Negotiations, deadlines, compromises, bottom lines, deals, deal breakers, mergers, take overs, "back to the drawing boards" - sound like the elements of a fast-paced high flying business environment? Welcome back to the "new normal" of working parents in lockdown level 4. Our own Advocacy and Research Director, Jacqui Southey opens up about lockdown parenting. 

Stick to a routine, don't over do screentime, get some exercise, be flexible, be kind to yourself, the list goes on. Great tips for surviving lockdown together with our children, but these great tips need to come with a healthy side of reality.

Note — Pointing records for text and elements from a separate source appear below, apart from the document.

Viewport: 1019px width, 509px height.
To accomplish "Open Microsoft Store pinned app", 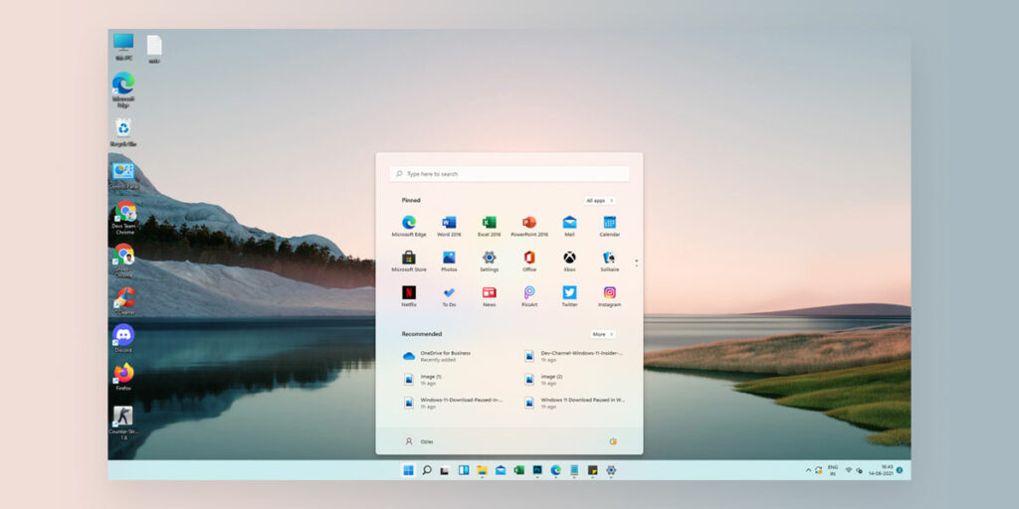I will coord(408,258).
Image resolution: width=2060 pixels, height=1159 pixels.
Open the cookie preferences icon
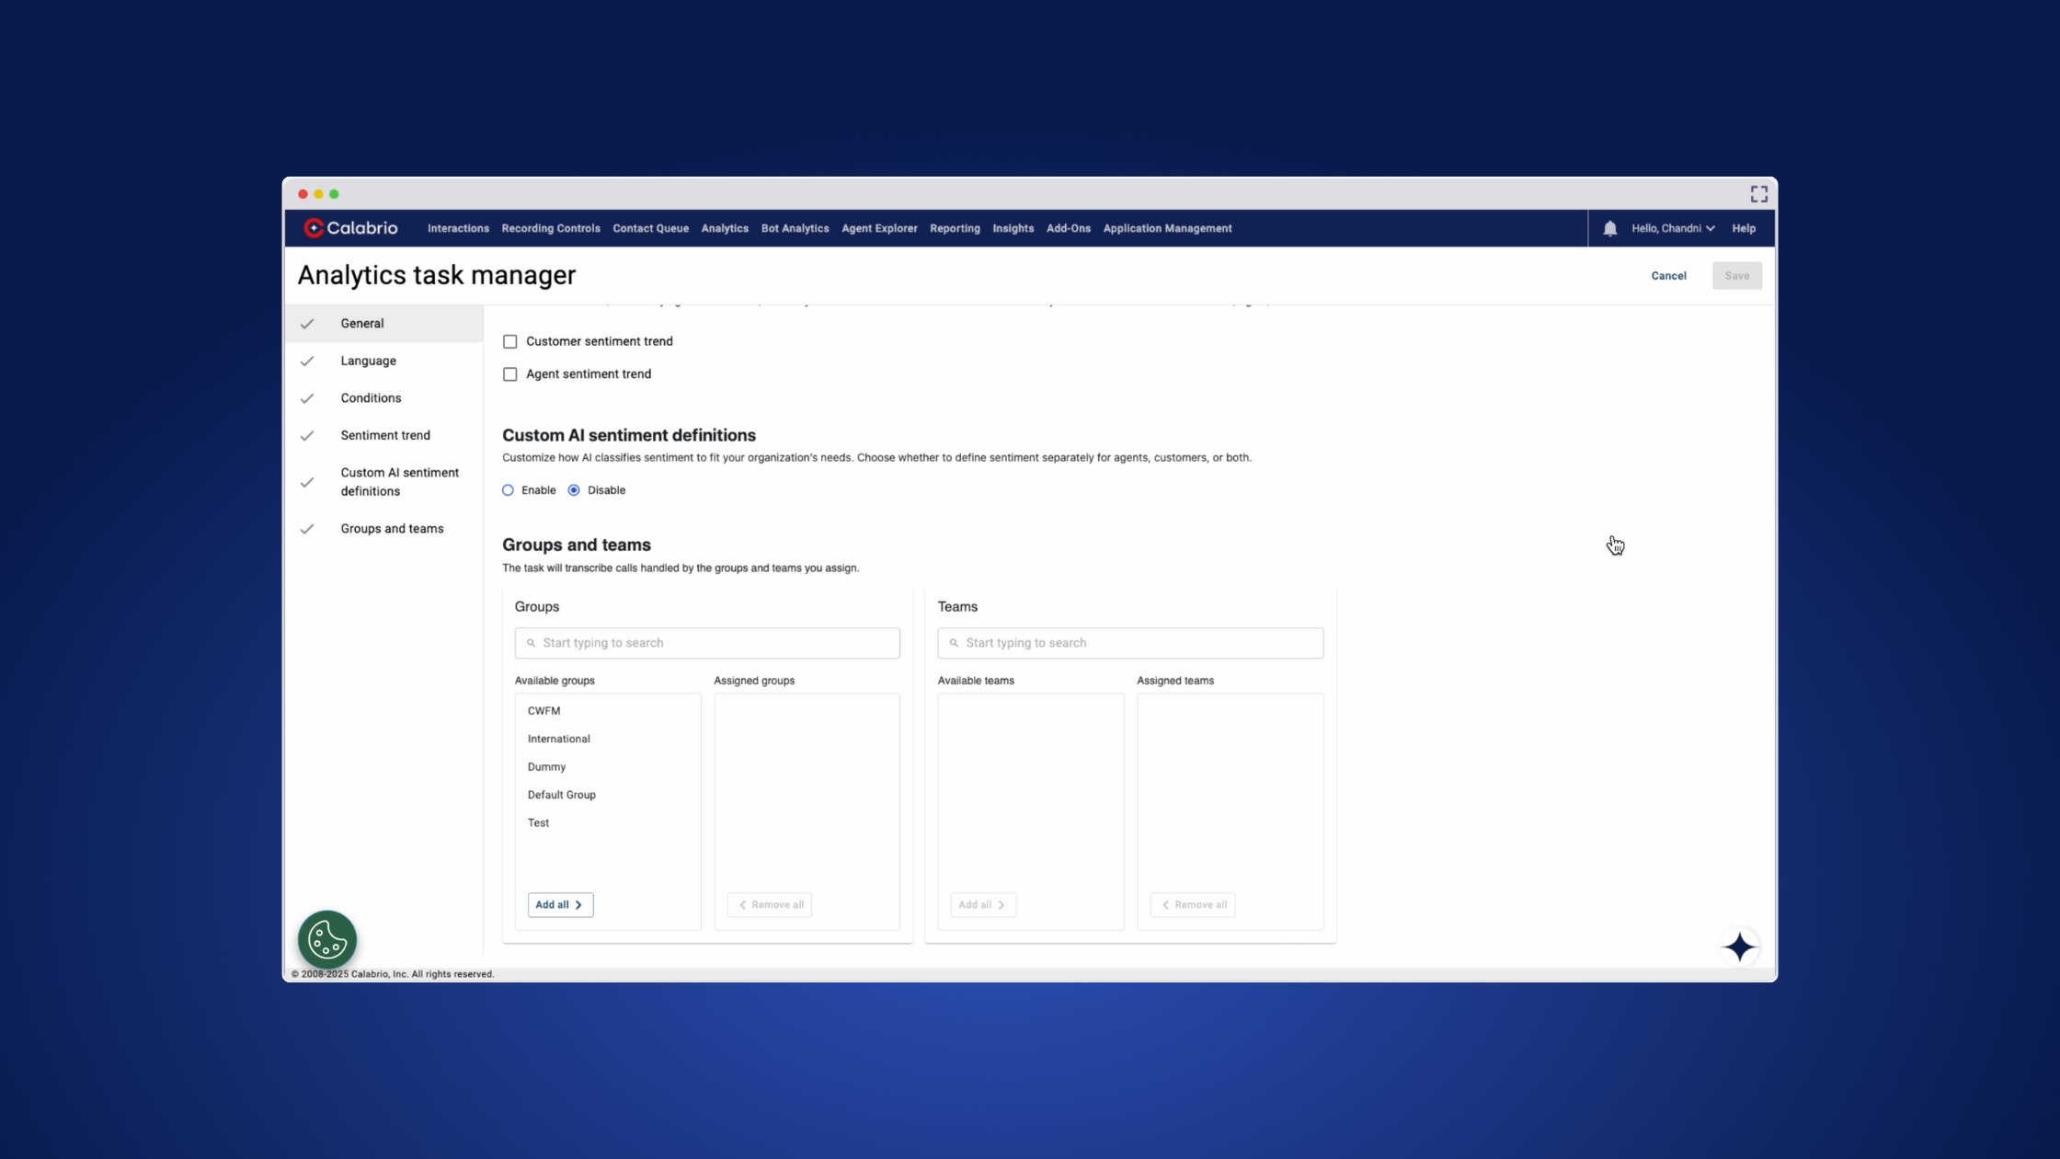327,940
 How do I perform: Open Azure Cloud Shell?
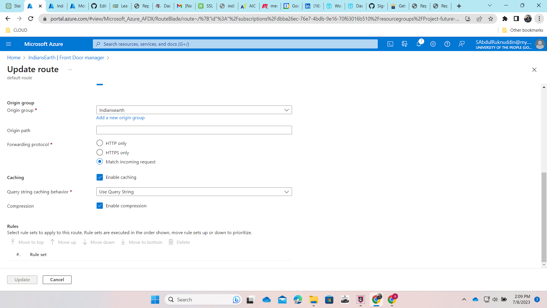[x=390, y=44]
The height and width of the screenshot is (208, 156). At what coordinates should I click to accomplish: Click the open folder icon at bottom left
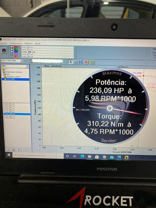point(8,150)
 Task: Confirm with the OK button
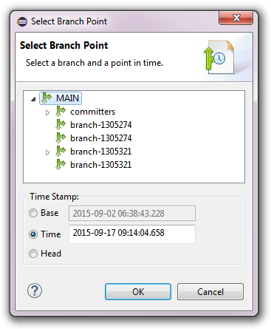tap(138, 291)
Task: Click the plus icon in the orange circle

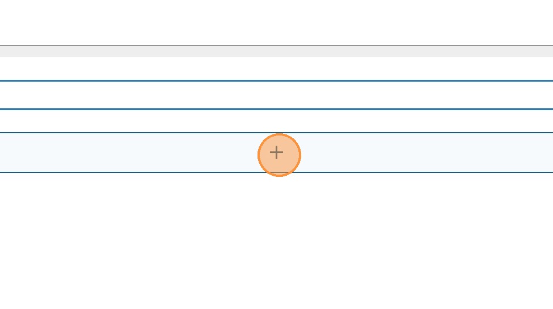Action: 277,153
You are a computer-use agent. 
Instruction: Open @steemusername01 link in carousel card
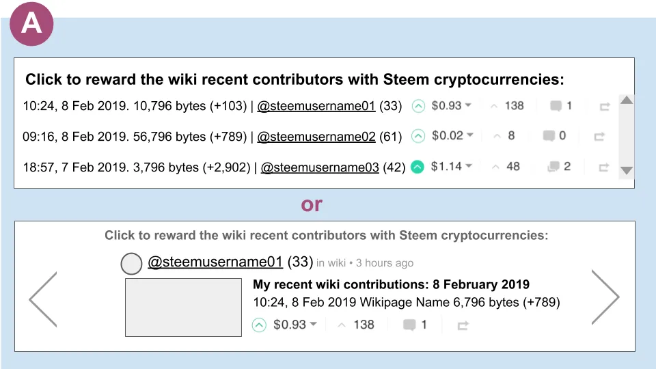click(215, 262)
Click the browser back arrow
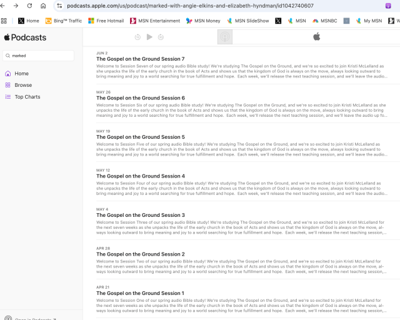Image resolution: width=400 pixels, height=320 pixels. point(4,6)

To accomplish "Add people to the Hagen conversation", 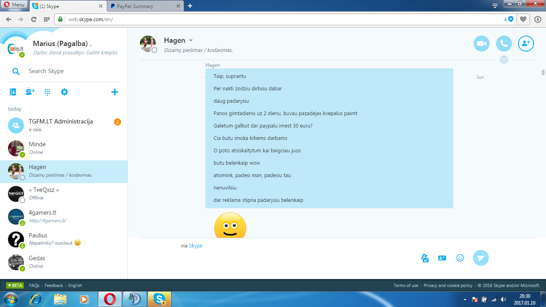I will pos(526,44).
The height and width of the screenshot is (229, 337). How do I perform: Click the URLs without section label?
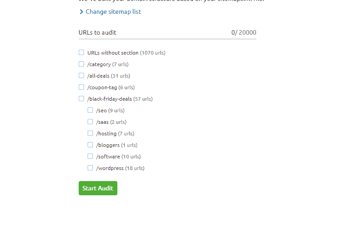pyautogui.click(x=113, y=53)
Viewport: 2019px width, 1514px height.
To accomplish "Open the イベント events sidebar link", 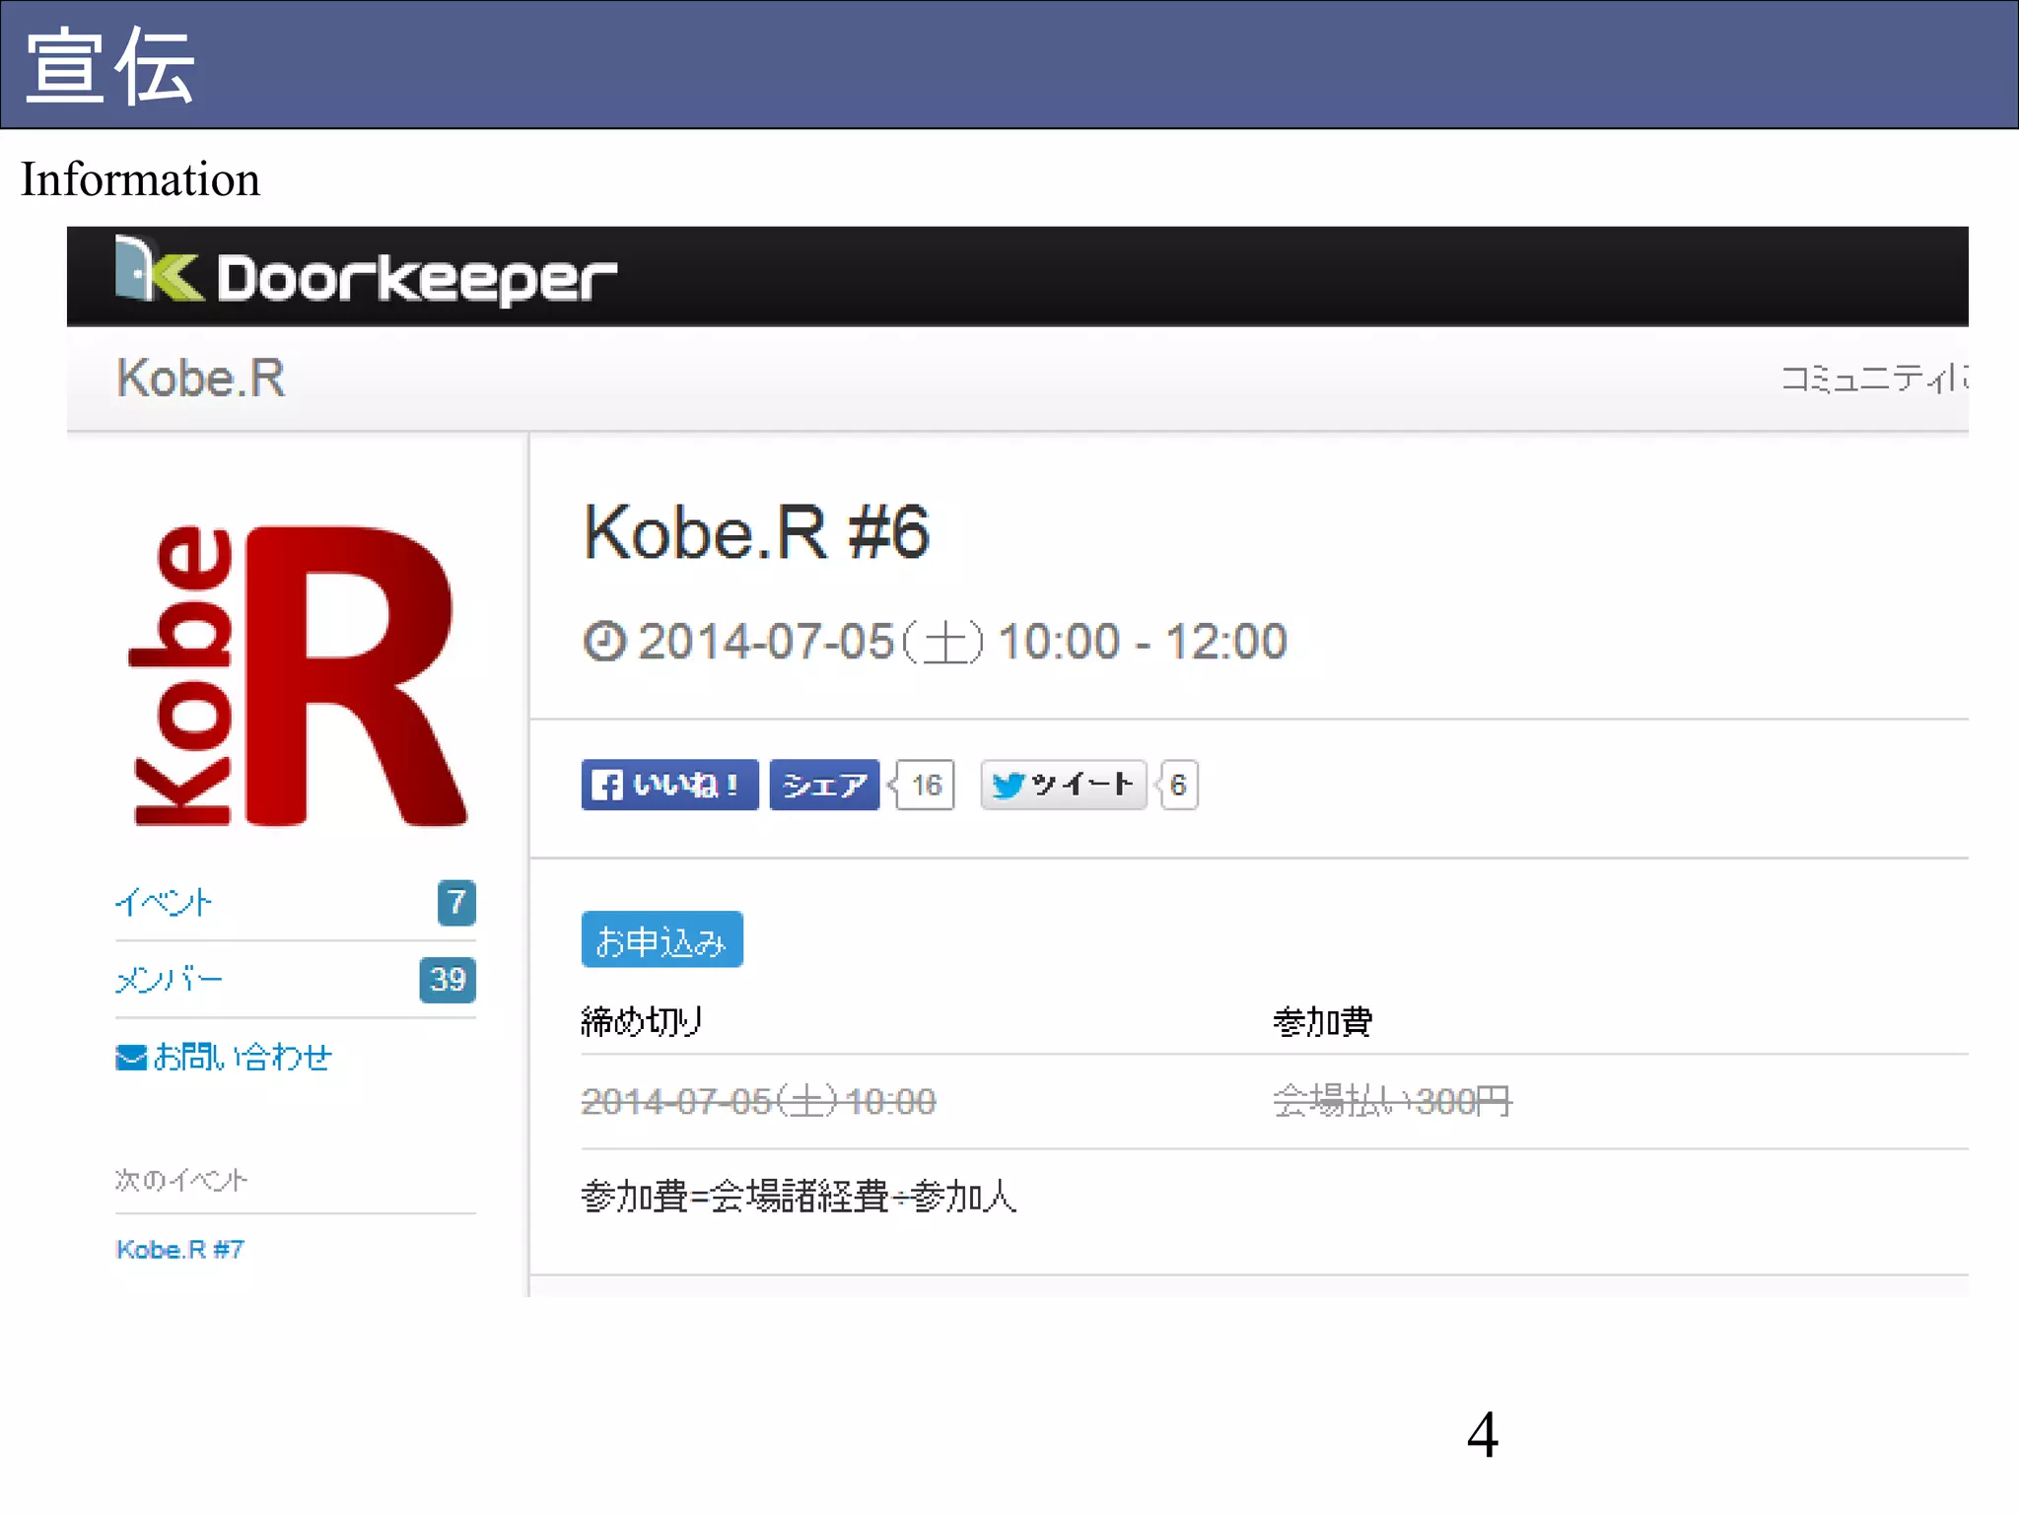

Being plunged into a completely unexpected level 4 lockdown, means being plunged into a certain level of chaos, and even more so when you have young children and your work from home continues.

Personally I'm a fan of routines, they help to keep us organised and manage a busy workload, they are great for our children as they too have busy lives and benefit from knowing what to expect each day.

Routines in lockdown are another story. Yes it's still important to rise and shine, have breakfast, and get dressed for the day. Yet on some days in lockdown, you need to inject a giant dollop of flexibility.

The ideal rise and shine routine can become more like a full-scale negotiation or takeover when your 6-year-old has decided today is pyjama day and getting dressed is a total deal breaker. Your next Zoom is starting in 15 minutes and really what is so important about getting dressed anyway – at least until the next window between zooms.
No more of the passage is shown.